TASK TO COMPLETE:
Collect from the data below each line with "target".

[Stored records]
┌──
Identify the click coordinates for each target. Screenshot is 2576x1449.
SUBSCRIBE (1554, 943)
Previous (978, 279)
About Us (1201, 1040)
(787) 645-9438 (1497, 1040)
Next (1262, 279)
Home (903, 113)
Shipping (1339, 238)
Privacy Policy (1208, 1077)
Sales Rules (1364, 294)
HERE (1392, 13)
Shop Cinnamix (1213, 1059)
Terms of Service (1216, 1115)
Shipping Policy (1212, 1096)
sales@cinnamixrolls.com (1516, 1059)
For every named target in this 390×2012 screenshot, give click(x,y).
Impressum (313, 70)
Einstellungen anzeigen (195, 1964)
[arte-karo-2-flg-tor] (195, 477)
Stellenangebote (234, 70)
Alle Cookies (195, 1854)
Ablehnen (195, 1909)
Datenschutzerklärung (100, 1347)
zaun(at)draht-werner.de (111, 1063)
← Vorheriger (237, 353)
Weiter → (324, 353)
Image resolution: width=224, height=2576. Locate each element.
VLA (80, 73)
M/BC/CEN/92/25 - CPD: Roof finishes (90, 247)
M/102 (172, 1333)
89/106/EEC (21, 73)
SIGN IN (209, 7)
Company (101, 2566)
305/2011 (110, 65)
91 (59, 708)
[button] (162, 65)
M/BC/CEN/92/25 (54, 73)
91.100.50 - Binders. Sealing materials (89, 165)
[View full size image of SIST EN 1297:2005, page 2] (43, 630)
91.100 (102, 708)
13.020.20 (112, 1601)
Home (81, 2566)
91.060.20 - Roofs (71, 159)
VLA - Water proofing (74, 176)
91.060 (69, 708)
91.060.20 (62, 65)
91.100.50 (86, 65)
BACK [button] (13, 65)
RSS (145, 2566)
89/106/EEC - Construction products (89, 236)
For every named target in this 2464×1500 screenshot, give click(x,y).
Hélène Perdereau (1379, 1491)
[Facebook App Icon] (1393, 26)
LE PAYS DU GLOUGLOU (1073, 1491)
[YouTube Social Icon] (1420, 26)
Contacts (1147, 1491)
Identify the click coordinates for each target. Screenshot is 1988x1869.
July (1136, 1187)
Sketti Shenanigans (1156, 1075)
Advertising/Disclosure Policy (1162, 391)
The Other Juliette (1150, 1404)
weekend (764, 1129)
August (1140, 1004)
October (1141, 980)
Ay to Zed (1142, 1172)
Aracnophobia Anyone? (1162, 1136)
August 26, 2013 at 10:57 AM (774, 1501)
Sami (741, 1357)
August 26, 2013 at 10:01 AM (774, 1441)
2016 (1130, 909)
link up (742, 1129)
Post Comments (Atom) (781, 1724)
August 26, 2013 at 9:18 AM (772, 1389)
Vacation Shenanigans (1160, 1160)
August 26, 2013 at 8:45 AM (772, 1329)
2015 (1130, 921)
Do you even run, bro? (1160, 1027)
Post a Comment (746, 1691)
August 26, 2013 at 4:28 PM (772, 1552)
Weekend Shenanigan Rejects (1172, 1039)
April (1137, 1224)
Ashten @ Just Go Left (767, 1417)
└──
REPLY:
Identify the click coordinates for each target. Screenshot is 2576x1449.
For every named target in this 390×2012 screenshot, give click(x,y).
For every named target in this 2464×1500 screenshot, give click(x,y).
Identify the click coordinates for each target. Screenshot is 1988x1869.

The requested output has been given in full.